During the demonstration over 5,000 students showed their determination to defend the future of education by occupying the Tory party HQ and its courtyards for several hours. The mood was good-spirited, with chants, singing and flares.

Yet at least 32 people have now been arrested, and the police and media appear to be launching a witch-hunt condemning peaceful protesters as “criminals” and violent.

A great deal is being made of a few windows smashed during the protest, but the real vandals are those waging a war on our education system.

We reject any attempt to characterise the Millbank protest as small, “extremist” or unrepresentative of our movement.

We celebrate the fact that thousands of students were willing to send a message to the Tories that we will fight to win.
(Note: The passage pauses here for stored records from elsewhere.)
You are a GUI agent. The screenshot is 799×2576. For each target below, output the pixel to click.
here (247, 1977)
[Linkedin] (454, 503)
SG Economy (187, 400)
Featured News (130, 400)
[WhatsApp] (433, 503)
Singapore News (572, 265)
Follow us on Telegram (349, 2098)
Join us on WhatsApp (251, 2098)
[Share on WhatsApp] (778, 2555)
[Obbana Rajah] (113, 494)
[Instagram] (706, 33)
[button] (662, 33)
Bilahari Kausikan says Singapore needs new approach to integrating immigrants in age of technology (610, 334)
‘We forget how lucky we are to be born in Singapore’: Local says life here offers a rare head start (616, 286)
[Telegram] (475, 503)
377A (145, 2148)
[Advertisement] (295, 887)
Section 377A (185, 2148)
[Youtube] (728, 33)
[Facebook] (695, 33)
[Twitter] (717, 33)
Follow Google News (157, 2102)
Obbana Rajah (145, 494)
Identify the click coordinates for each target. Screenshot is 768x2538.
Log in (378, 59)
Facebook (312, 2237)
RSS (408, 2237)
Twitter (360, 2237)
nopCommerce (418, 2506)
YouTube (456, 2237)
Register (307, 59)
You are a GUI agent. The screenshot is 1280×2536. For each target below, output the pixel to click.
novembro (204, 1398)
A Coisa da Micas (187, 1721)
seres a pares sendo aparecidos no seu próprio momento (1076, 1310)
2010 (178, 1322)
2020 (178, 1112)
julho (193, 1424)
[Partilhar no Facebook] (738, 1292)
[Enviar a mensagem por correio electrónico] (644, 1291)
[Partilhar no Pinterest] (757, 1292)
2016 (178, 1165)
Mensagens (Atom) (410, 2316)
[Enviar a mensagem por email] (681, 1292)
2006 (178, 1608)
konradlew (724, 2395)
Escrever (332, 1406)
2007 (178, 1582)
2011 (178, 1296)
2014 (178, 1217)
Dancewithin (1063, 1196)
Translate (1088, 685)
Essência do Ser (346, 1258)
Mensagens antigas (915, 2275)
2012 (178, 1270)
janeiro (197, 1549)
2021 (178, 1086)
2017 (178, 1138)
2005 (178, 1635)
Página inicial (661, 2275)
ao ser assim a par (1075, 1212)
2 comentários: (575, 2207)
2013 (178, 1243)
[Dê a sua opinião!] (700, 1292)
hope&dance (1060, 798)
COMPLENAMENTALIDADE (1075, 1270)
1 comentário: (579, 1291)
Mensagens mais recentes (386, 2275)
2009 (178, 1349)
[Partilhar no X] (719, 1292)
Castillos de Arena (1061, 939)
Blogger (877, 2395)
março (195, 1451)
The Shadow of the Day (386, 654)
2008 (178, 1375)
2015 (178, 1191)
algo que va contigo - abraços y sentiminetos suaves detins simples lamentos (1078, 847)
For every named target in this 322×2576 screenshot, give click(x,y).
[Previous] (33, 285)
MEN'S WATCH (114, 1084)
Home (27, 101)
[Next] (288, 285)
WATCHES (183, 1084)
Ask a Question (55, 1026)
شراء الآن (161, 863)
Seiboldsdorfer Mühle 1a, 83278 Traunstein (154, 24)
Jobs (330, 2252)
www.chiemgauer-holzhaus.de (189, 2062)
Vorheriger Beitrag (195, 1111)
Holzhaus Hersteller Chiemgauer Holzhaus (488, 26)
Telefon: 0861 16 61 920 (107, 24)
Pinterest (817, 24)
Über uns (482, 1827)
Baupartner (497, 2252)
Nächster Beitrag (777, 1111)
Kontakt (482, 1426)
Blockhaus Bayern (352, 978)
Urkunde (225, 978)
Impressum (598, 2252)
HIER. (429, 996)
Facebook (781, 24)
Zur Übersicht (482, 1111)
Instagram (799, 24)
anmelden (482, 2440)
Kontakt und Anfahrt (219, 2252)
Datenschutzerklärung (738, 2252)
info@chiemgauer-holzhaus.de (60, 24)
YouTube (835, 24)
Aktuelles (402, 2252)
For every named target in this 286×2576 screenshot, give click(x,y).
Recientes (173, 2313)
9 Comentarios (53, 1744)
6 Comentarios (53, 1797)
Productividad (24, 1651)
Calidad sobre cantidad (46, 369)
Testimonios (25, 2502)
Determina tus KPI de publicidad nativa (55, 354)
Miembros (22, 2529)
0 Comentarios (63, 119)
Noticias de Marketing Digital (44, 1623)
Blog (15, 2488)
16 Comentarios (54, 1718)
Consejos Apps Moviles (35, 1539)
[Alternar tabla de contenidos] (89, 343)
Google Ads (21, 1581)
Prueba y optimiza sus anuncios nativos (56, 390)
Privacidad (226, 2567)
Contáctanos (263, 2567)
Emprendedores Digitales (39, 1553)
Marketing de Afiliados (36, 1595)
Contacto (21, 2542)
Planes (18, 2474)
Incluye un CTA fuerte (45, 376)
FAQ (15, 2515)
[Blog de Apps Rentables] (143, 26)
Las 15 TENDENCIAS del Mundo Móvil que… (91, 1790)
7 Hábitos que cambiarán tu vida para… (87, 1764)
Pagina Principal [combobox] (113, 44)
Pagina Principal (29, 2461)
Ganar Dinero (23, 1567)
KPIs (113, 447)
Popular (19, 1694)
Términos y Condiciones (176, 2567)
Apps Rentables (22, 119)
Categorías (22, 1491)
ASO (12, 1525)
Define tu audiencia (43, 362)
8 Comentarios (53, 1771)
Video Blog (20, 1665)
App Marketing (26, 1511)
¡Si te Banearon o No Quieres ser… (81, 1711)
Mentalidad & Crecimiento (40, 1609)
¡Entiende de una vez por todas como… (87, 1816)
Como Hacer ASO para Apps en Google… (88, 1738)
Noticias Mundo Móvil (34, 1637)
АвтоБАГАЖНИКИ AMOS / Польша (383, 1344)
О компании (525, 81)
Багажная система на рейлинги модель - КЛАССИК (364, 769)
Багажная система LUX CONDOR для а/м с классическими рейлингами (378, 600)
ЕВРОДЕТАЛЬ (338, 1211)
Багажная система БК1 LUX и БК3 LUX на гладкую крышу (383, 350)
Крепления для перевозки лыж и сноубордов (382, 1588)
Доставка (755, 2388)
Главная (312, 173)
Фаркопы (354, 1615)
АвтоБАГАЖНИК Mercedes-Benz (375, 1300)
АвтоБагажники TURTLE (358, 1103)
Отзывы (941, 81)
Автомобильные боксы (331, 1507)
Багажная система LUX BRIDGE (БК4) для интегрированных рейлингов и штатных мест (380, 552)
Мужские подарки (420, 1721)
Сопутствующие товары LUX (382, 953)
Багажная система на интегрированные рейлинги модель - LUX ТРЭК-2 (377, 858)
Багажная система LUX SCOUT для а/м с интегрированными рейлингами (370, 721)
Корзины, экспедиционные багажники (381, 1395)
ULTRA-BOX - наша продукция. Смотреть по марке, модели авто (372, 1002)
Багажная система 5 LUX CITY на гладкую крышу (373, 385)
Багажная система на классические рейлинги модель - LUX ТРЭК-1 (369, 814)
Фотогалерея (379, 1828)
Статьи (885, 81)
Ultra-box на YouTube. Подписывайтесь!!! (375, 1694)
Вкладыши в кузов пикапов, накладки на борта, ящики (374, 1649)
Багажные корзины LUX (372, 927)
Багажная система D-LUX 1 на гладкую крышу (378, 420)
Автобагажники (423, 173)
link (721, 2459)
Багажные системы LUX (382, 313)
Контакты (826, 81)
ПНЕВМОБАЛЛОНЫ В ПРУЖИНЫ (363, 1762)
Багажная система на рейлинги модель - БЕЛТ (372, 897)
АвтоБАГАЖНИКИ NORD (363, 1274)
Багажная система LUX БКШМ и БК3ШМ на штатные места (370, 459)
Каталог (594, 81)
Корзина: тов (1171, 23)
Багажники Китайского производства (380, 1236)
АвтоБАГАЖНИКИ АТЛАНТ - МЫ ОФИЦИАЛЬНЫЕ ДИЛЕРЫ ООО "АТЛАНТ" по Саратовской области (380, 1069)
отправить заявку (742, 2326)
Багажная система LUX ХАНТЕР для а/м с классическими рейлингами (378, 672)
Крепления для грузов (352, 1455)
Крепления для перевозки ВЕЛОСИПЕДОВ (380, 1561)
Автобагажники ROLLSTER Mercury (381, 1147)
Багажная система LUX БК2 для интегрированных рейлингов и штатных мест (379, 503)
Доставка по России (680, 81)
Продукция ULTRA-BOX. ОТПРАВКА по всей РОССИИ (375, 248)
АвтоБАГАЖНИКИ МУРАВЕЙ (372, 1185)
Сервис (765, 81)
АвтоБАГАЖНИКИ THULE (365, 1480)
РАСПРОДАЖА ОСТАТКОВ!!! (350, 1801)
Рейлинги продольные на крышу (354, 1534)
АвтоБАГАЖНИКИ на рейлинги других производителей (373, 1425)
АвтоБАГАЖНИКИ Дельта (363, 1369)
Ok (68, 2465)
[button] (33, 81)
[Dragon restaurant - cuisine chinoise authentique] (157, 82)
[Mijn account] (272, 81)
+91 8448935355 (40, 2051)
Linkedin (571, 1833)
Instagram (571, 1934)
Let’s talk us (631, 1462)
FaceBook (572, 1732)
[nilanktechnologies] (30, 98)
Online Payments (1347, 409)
Occupations are a long established tradition in the student movement that should be defended. It is this kind of action in France and Greece that has been an inspiration to many workers and students in Britain faced with such a huge assault on jobs, benefits, housing and the public sector.

We stand with the protesters, and anyone who is victimised as a result of the protest.

Initial signatories include (all in a personal capacity):

Mark Bergfeld, NUS NEC
Ashok Kumar, Vice-President Education LSE
Vicki Baars, NUS LGBT Officer women’s place
Sean Rillo Raczka, Birkbeck SU Chair and NUS NEC (Mature Students’ Rep)
Nathan Bolton, Campaigns Officer Essex SU
James Haywood, Campaigns Officer Goldsmiths College SU
Steve Hedley, London regional organiser RMT
Wanda Canton, Women’s Officer QMUL
Michael Chessum, Education and Campaigns Officer UCL SU
Jade Baker, Education Officer Westminster Uni SU
Dan Swain, Essex Uni SU Postgrad Officer

To add your name or organisation email teneleventen@gmail.com

Join our facebook page http://www.facebook.com/pages/We-need-unity-defend-the-Millbank-protestors/128397300550227

From the site: http://teneleventen.wordpress.com/

50 Responses to Defend the Millbank Protestors: Sign the Unity statement

  1. Tim on November 11, 2010 at 13:49

    The protestors yesterday were left with no other choice, were it not for the actions at the Millbank the protest would have passed without any media coverage.

    • ian on November 11, 2010 at 20:17

      my daughter has just finished uni at sheffield i watched her graduate yesterday im so proud , these students are the uks future and unless you have money people from working class families like mine are no longer going to be able to better themselves and strive for a better future , what this goverment is trying to do is way out of order and needs us to stand strong and be together and we will win.

      • rich on November 11, 2010 at 23:07

        You clearly don’t understand how it works.

        One won’t need money, it will be a LOAN that is paid back as a % of earnings over 21k.

        • rachel mcgrath on November 14, 2010 at 03:40

          Who wants to start life with atleast £30000/40000 debt hanging over their head you don’t understand.on is set to destroy nus welfare state u’d measures they are introducing will devastate nus economy and cause extreme deprivation and suffering. This country offer an educated population we are falling far behind other countries. Make the banks and the tax avoiders pay. They are robbing the people of this country! A TAX ON RICH NOT POOR! Anti Tax-avoider day of action Sat 4th December i 2010 anti cuts coalition.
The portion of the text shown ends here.